Jakarta, TopBusiness – PT Indonesian Paradise Property Tbk (IDX: INPP) atau Paradise Indonesia terus memperkuat strategi ekspansi di sejumlah kota dengan potensi ekonomi tinggi guna memperbesar basis pendapatan berulang (recurring income) dan mendorong pertumbuhan jangka panjang.
Langkah tersebut ditandai dengan beroperasinya 23 Semarang Shopping Center serta peluncuran kawasan komersial 88 Plaza Balikpapan, yang menjadi bagian dari strategi perseroan dalam mengembangkan destinasi terpadu yang menggabungkan unsur gaya hidup, komersial, dan hospitality.
Presiden Direktur Paradise Indonesia Andri Hadi mengatakan ekspansi yang dilakukan perseroan tidak sekadar bertujuan menambah portofolio aset, tetapi juga menciptakan nilai jangka panjang yang berkelanjutan.
“Ekspansi kami selalu didasarkan pada prinsip menciptakan aset yang mampu menghasilkan nilai jangka panjang, bukan sekadar perluasan portofolio. Kehadiran 23 Semarang Shopping Center dan peluncuran komersial 88 Plaza Balikpapan merupakan bagian dari strategi Paradise Indonesia menghadirkan destinasi yang relevan dengan kebutuhan masyarakat di setiap kota tempat kami berinvestasi,” kata Andri dalam keterangannya, Rabu (15/7/20206).
Respons pasar terhadap kedua proyek tersebut dinilai cukup positif. Pada hari pertama operasionalnya, 23 Semarang Shopping Center mencatat lebih dari 30.000 pengunjung. Sementara itu, penjualan unit ruko di 88 Plaza Balikpapan telah mencapai sekitar 40 persen pada tahap awal pemasaran.
Menurut perseroan, capaian tersebut menunjukkan tingginya minat masyarakat terhadap proyek mixed-use dan destinasi gaya hidup di kota-kota regional yang memiliki prospek pertumbuhan ekonomi yang kuat.
Wakil Presiden Direktur Paradise Indonesia Surina mengatakan perseroan akan terus menjaga kontribusi pendapatan berulang sebagai salah satu pilar utama bisnis.

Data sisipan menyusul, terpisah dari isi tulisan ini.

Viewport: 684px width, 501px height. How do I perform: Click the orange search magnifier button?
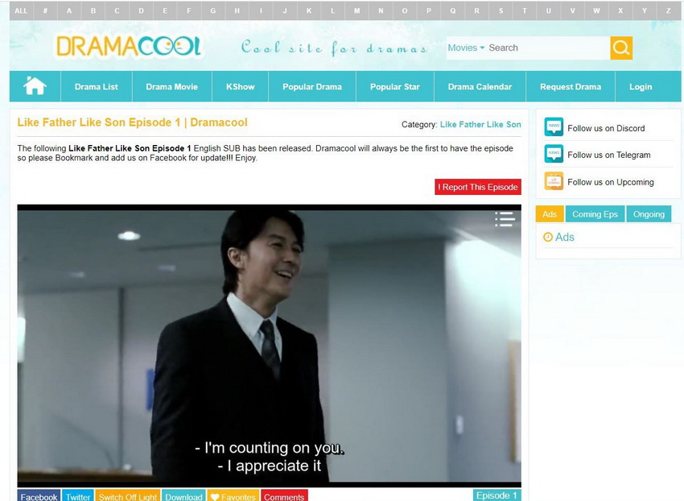[620, 48]
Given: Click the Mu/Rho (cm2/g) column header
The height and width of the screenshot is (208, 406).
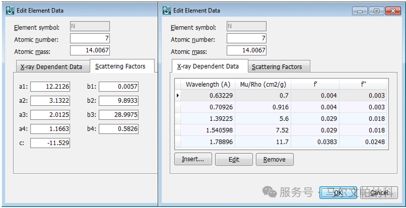Looking at the screenshot, I should [263, 84].
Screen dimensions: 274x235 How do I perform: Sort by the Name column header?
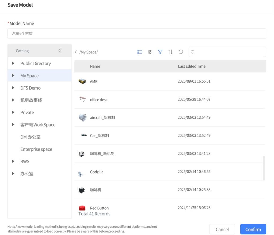click(x=95, y=66)
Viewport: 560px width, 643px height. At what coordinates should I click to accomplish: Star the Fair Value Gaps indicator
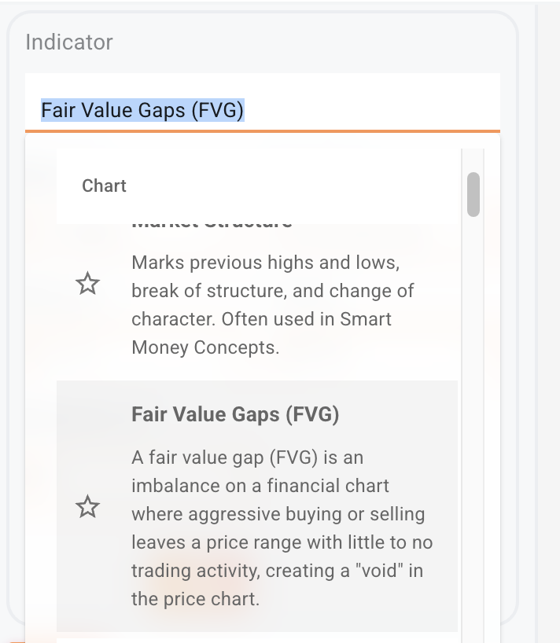click(87, 507)
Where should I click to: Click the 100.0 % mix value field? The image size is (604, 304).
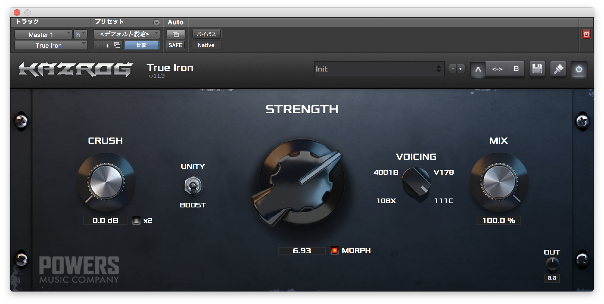click(498, 221)
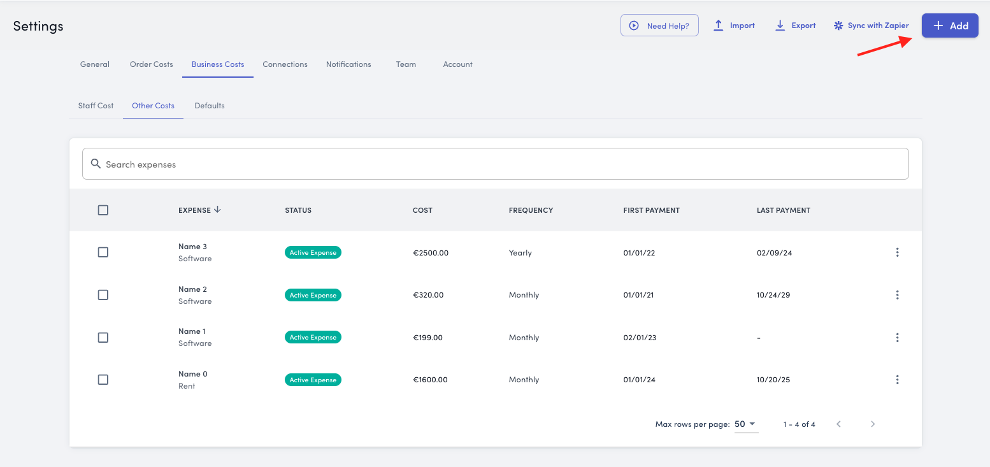Sort by the Expense column arrow
The image size is (990, 467).
(x=217, y=210)
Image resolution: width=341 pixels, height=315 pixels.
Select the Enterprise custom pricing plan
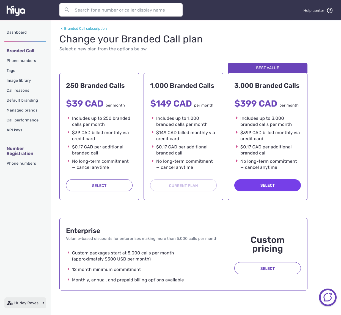tap(267, 268)
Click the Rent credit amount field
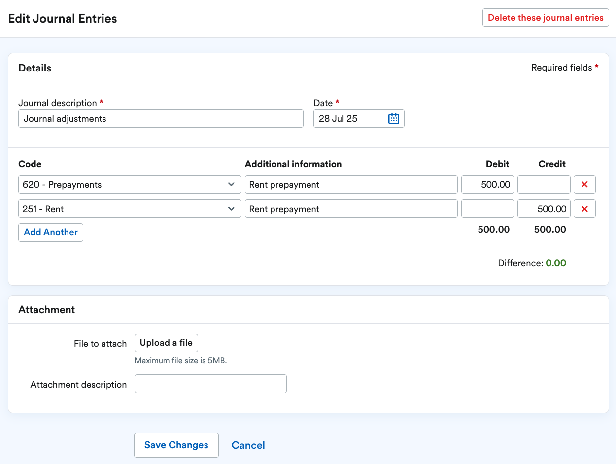 click(x=544, y=209)
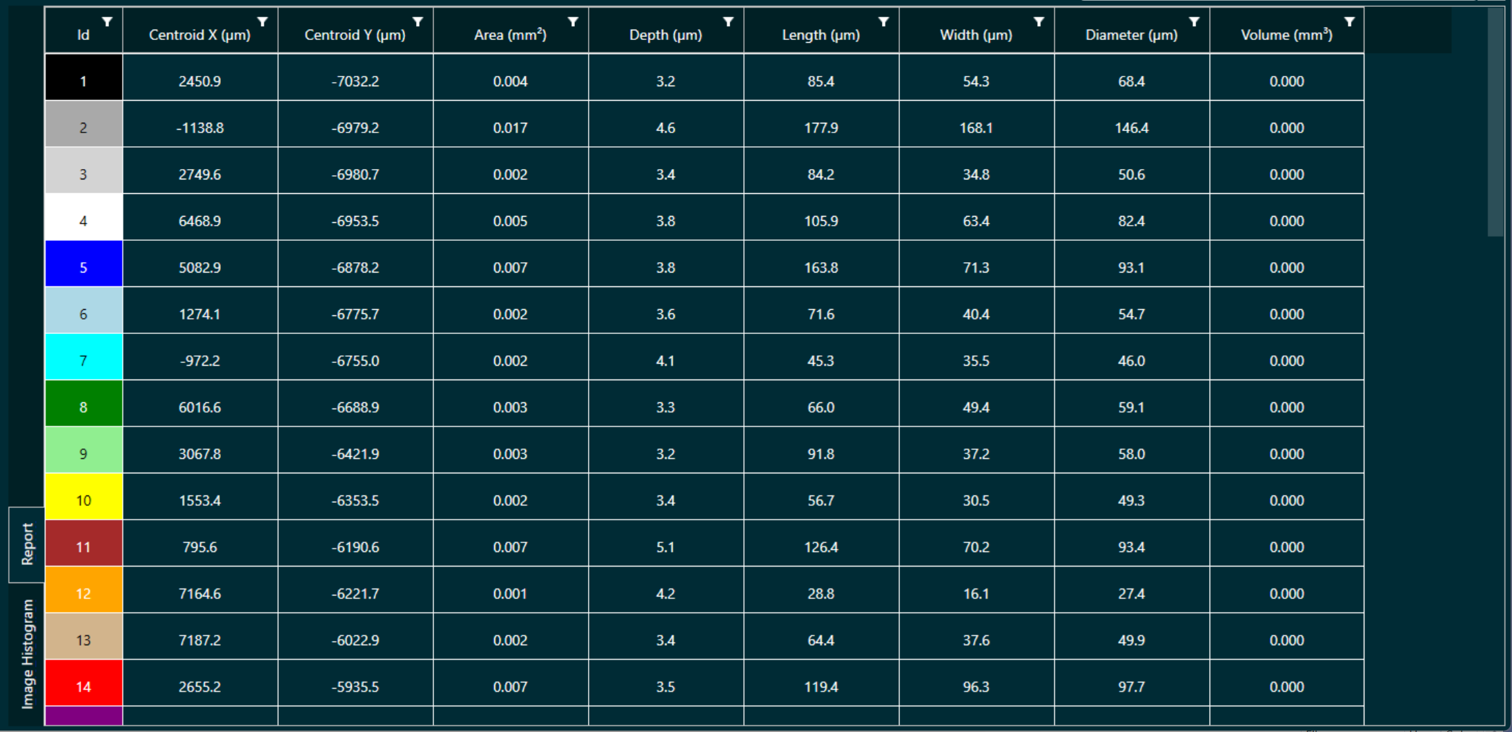1512x732 pixels.
Task: Filter the Length column values
Action: [x=883, y=22]
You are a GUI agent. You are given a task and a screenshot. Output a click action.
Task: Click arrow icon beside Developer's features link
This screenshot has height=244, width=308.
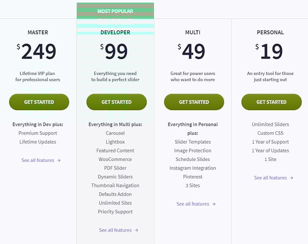(x=137, y=230)
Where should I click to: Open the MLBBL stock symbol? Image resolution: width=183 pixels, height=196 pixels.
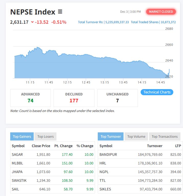point(17,163)
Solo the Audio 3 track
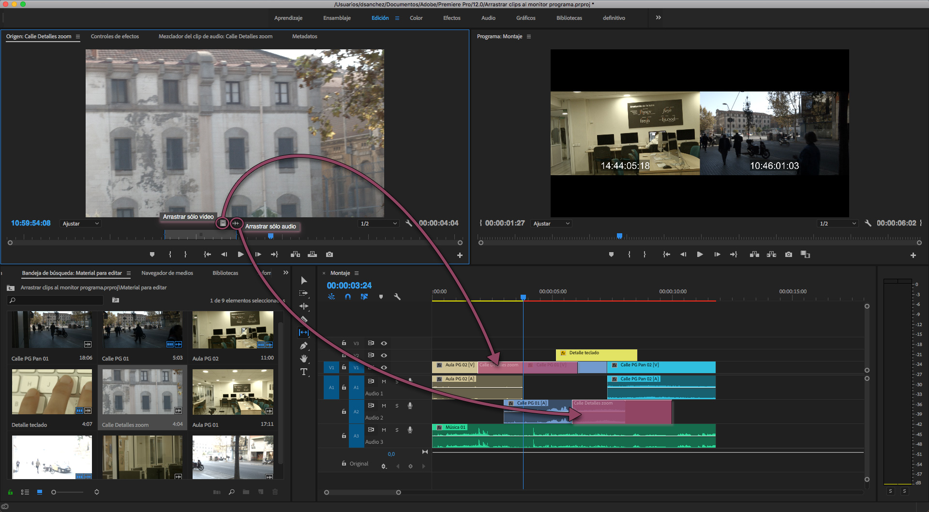Image resolution: width=929 pixels, height=512 pixels. (397, 430)
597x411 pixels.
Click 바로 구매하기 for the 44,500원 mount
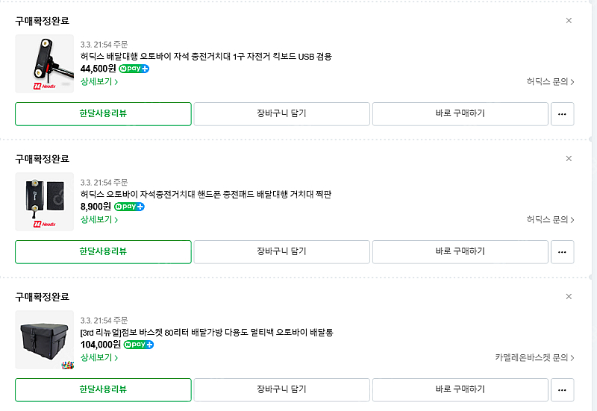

“Kami menargetkan recurring income tetap berada di kisaran 70 persen, dan proyek-proyek ini akan menjadi pendorong utama pencapaian target tersebut ke depan,” ujarnya.
Kontribusi 23 Semarang Shopping Center mulai memberikan dampak terhadap kinerja perseroan pada tahun ini. Adapun 88 Plaza Balikpapan diharapkan menjadi sumber pertumbuhan baru seiring perkembangan proyek dan dimulainya aktivitas operasional.
Strategi ekspansi dan penguatan aset tersebut tercermin dalam kinerja keuangan perseroan pada kuartal I-2026. Paradise Indonesia membukukan pendapatan sebesar Rp326,9 miliar atau meningkat 14 persen dibandingkan periode yang sama tahun sebelumnya.
Pertumbuhan tersebut didukung kontribusi positif dari seluruh lini usaha, dengan segmen komersial menjadi penyumbang pendapatan terbesar.
Di tengah tantangan industri properti, Paradise Indonesia tetap menjalankan strategi pertumbuhan yang selektif dan disiplin. Selain mengembangkan proyek baru, perseroan juga fokus meningkatkan nilai aset yang telah dimiliki melalui berbagai program revitalisasi.
Tahun ini, renovasi hotel dan pusat perbelanjaan menjadi salah satu fokus utama perusahaan untuk menjaga daya saing aset, meningkatkan pengalaman pelanggan, menarik tenant berkualitas, serta mengoptimalkan produktivitas aset dalam jangka panjang.
Ke depan, Paradise Indonesia menargetkan pertumbuhan pendapatan sebesar 5-10 persen. Target tersebut akan ditopang oleh kontribusi penuh proyek-proyek baru, optimalisasi portofolio eksisting, serta pengembangan destinasi gaya hidup yang menjadi ciri khas perseroan.
Melalui strategi tersebut, Paradise Indonesia optimistis dapat memperkuat posisinya sebagai pengembang dan pengelola destinasi gaya hidup terintegrasi dengan basis pendapatan berulang yang kuat dan berkelanjutan.